◆ Task details ◆
Update the lines of the material from the line with "coordinates (143, 37)." to the line with "pyautogui.click(x=54, y=256)", both included, by replacing "playlist" with "queue" and changing nothing else. Give back only those lines.

=== Records to use ===

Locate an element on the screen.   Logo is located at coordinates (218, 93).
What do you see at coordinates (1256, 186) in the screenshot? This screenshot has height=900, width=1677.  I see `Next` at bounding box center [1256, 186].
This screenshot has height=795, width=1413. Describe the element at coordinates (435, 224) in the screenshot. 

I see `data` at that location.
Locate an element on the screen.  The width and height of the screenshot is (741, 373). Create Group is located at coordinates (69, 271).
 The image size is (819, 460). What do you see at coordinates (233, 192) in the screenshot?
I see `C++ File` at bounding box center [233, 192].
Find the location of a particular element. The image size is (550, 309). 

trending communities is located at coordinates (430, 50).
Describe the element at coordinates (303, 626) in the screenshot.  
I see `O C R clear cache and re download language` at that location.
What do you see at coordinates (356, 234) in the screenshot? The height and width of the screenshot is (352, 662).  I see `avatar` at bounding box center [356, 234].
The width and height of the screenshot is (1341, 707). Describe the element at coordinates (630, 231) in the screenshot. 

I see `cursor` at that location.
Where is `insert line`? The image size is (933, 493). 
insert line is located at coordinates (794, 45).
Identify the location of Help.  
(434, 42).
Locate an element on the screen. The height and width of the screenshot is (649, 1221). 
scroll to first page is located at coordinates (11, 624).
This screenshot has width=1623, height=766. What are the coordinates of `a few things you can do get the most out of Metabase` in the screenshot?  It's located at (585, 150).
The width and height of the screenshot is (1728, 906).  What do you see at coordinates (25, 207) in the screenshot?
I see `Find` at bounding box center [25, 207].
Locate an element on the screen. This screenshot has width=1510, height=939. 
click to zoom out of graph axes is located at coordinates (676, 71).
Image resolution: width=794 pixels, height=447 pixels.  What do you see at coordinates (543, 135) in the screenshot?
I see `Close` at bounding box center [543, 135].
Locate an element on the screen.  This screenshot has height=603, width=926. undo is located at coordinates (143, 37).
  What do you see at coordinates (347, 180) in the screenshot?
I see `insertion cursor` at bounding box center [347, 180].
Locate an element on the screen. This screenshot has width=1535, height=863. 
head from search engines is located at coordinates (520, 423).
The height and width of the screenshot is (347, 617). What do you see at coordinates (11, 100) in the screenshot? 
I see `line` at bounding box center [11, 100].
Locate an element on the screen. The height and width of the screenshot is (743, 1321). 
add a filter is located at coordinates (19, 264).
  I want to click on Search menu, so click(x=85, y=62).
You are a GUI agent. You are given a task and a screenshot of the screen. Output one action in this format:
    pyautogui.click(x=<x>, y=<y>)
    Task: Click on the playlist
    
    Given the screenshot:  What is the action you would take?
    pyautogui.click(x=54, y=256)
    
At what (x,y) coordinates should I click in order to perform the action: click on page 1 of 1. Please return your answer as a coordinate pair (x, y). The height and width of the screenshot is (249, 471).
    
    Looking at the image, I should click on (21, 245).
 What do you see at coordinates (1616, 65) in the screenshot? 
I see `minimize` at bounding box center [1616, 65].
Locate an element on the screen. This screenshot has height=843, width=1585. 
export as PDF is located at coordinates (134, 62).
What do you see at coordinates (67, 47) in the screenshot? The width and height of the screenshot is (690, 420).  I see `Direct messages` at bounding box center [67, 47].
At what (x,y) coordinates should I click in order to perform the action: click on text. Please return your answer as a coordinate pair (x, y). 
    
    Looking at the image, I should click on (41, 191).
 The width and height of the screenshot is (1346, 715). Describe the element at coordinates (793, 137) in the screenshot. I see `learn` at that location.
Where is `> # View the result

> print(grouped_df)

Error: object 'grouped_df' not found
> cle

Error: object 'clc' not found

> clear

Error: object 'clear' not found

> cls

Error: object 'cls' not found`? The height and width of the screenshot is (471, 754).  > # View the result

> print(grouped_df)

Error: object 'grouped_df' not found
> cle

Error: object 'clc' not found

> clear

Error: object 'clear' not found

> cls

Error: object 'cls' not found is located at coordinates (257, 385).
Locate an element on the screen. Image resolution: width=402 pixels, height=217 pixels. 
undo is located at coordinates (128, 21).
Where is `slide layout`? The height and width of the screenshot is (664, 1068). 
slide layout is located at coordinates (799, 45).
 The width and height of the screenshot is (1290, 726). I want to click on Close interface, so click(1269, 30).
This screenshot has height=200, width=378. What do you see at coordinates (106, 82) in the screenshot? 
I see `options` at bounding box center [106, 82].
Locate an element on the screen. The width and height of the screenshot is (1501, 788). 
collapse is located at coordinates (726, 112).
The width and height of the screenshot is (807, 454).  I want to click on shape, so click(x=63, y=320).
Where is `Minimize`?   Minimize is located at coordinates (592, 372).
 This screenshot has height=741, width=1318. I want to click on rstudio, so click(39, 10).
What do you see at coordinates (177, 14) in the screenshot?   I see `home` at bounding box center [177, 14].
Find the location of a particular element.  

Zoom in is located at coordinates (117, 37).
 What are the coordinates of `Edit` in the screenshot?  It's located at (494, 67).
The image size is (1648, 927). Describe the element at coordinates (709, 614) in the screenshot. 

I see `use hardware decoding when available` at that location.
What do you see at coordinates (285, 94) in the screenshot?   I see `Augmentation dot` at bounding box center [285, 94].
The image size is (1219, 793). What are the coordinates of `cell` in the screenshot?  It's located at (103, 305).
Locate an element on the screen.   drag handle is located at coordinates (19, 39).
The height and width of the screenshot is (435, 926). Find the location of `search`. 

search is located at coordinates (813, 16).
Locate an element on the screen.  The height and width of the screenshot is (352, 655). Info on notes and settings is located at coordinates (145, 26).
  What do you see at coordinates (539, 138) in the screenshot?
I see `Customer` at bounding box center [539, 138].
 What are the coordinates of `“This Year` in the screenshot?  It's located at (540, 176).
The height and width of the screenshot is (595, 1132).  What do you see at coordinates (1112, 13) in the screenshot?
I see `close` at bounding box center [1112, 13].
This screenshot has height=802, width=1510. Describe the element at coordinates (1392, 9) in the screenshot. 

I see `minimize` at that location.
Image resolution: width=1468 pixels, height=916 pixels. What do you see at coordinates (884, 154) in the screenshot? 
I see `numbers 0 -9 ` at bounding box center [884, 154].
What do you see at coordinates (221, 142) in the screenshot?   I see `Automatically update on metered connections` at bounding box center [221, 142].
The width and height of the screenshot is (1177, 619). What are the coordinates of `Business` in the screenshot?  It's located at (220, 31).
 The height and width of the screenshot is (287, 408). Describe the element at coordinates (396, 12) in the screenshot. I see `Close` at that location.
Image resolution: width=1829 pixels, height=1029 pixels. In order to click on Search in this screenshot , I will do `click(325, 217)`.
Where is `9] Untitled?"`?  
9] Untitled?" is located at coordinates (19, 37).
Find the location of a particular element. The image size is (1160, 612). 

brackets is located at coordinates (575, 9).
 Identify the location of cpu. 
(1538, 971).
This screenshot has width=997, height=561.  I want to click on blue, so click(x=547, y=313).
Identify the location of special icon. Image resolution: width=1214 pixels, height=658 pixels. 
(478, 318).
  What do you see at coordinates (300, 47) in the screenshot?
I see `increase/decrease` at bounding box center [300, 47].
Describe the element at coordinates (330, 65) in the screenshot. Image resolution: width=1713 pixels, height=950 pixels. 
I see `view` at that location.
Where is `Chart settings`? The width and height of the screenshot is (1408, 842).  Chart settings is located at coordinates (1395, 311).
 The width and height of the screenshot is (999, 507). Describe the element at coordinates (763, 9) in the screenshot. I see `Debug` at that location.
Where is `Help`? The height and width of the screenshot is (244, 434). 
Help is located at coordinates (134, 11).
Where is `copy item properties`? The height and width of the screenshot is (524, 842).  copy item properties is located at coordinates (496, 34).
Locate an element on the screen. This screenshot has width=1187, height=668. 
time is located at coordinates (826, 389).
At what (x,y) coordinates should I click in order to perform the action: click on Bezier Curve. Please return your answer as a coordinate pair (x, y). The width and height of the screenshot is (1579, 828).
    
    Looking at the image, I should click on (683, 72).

===

◆ Answer in full ◆
Locate an element on the screen.  This screenshot has height=603, width=926. undo is located at coordinates (143, 37).
  What do you see at coordinates (347, 180) in the screenshot?
I see `insertion cursor` at bounding box center [347, 180].
Locate an element on the screen. This screenshot has width=1535, height=863. 
head from search engines is located at coordinates (520, 423).
The height and width of the screenshot is (347, 617). What do you see at coordinates (11, 100) in the screenshot? 
I see `line` at bounding box center [11, 100].
Locate an element on the screen. The height and width of the screenshot is (743, 1321). 
add a filter is located at coordinates (19, 264).
  I want to click on Search menu, so click(x=85, y=62).
You are a GUI agent. You are given a task and a screenshot of the screen. Output one action in this format:
    pyautogui.click(x=<x>, y=<y>)
    Task: Click on the queue
    
    Given the screenshot:  What is the action you would take?
    pyautogui.click(x=54, y=256)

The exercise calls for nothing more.